Ask me anything... within reason
How many of his columns have started with “So”? Always a bad sign. So:
So I am attending the Energy and Resources Institute climate conference in New Delhi, and during the afternoon session two young American women — along with one of their mothers — proposition me.
That pornstache really works! Soon, Tom and the ladies are off on a sightseeing trip in, natch, their “plug-in electric car that is also powered by rooftop solar panels.”
The U.S. Embassy and the Chinese Embassy are both located on Panchsheel, directly across from each other. They asked me to check out the rooftops of each embassy. What do I notice? Let’s see … The U.S. Embassy’s roof is loaded with antennae and listening gear. The Chinese Embassy’s roof is loaded with … new Chinese-made solar hot-water heaters.

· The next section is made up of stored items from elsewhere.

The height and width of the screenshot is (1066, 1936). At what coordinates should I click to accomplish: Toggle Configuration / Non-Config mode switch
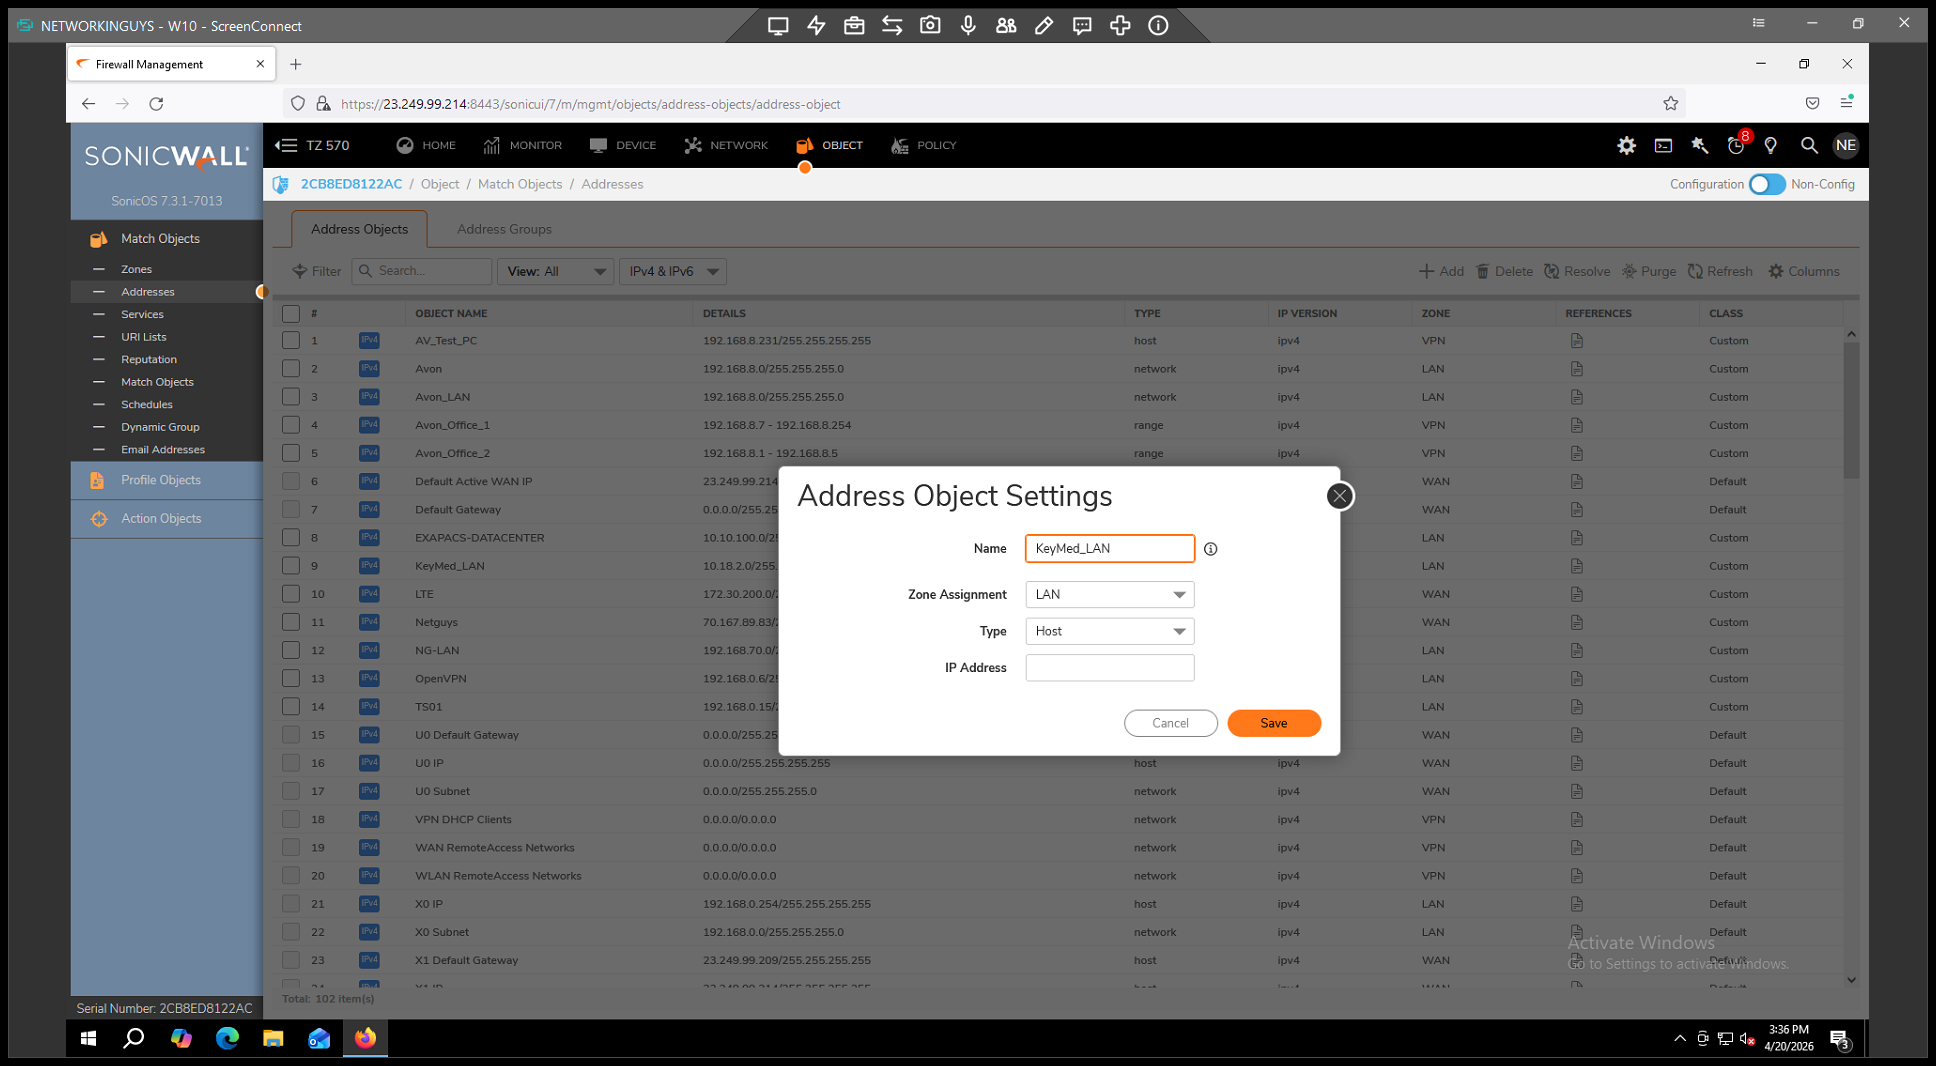click(1766, 184)
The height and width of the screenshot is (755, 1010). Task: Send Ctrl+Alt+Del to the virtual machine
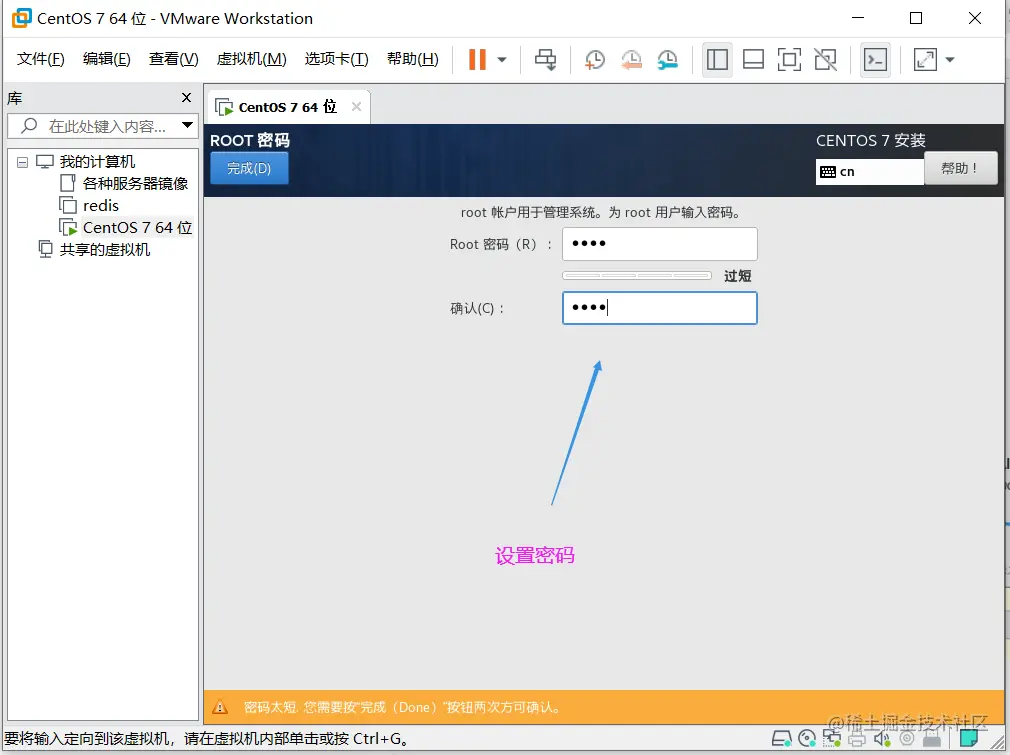[x=546, y=60]
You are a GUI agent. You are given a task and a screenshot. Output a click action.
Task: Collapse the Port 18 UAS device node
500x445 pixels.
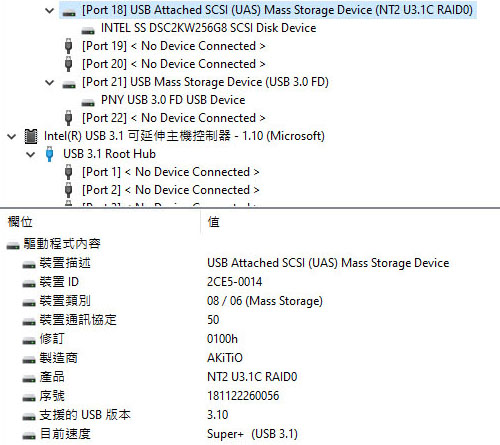(49, 10)
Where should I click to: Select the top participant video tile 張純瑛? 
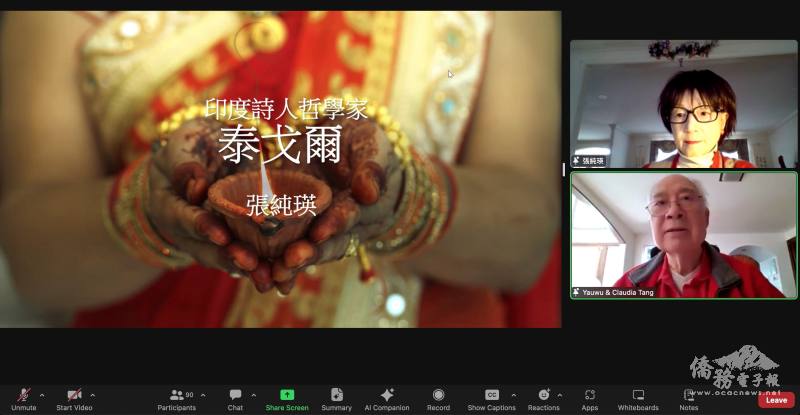click(x=684, y=104)
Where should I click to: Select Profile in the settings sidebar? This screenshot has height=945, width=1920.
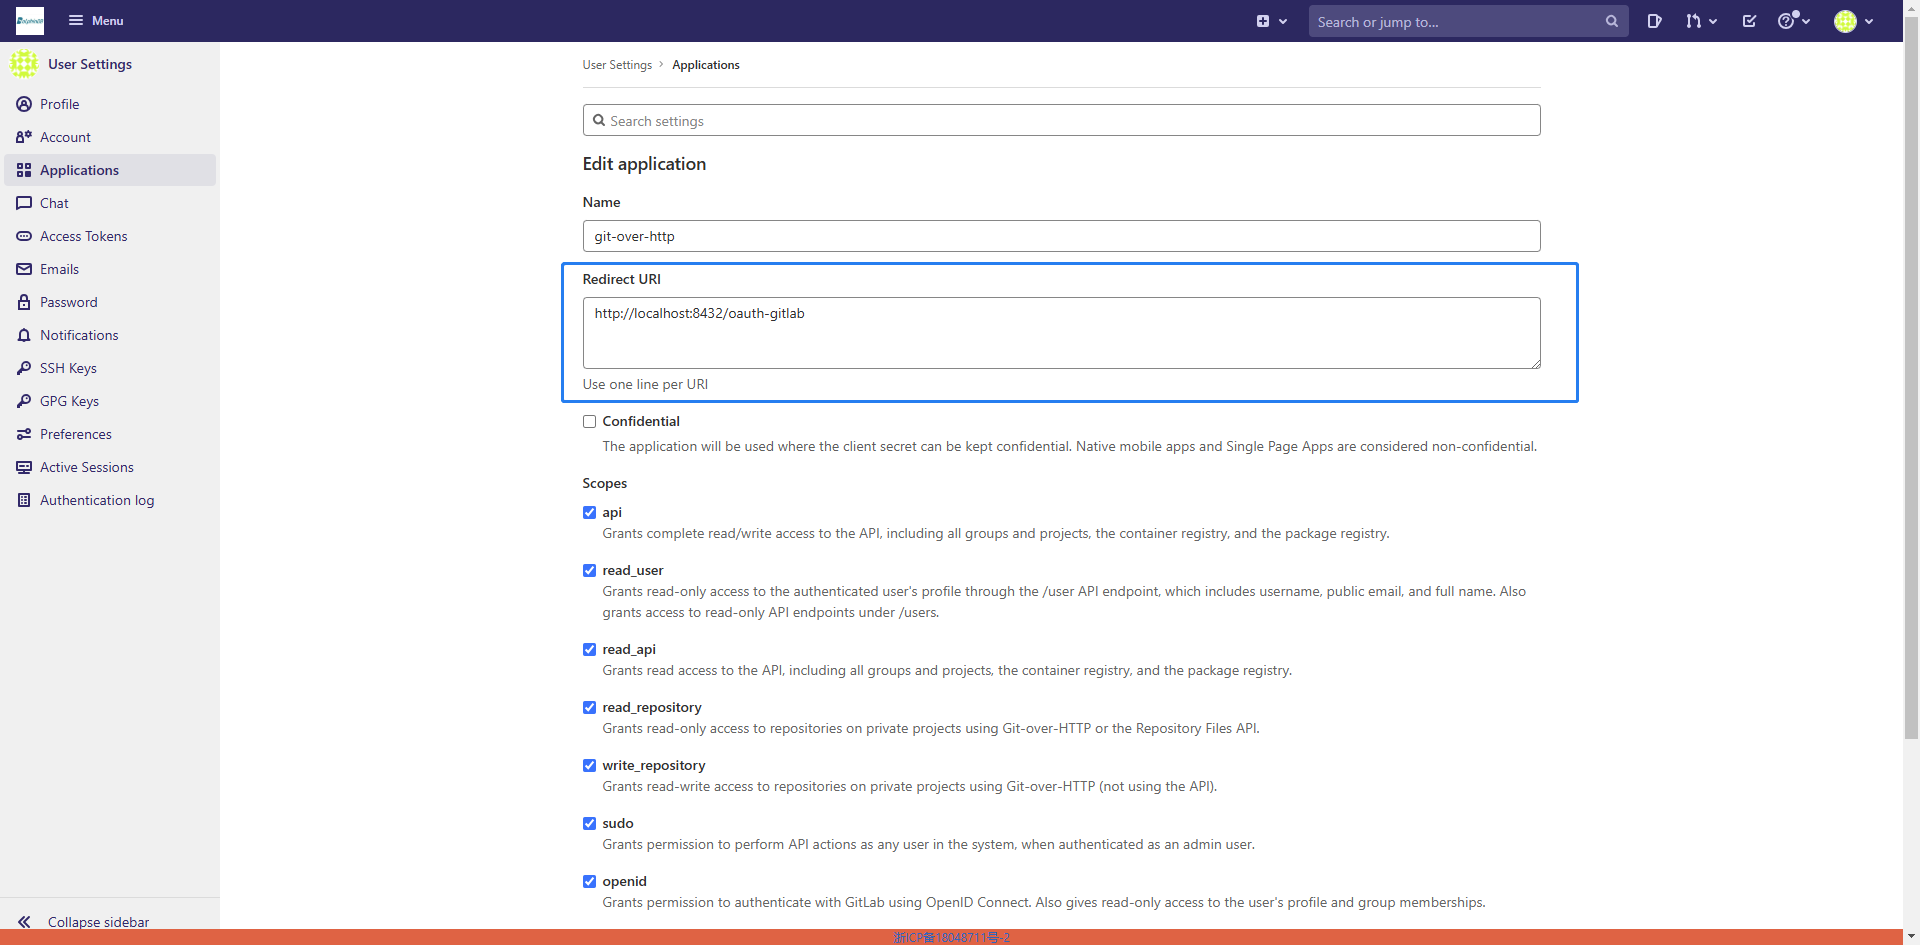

You couldn’t make this up.
No, you couldn’t. But Matt Taibbi probably could. Based on this, I’d go to the U.S. Embassy if I needed intelligence about India’s nuclear program and possible activity by terror cells, and I’d go to the Chinese Embassy if I needed a hot shower.
“Why did this tour happen?” asked Ringwald. “Why this mad, insane plan to travel across India in a caravan of solar electric cars and jatropha trucks with solar music, art, dance and a potent message for climate solutions? Well … the world needs crazy ideas to change things, because the conventional way of thinking is not working anymore.”
Right about that. The conventional way of thinking doesn’t work anymore. Fortunately, a caravan of solar electric cars and jatropha trucks with solar music, art, dance and a potent message for climate solutions still does.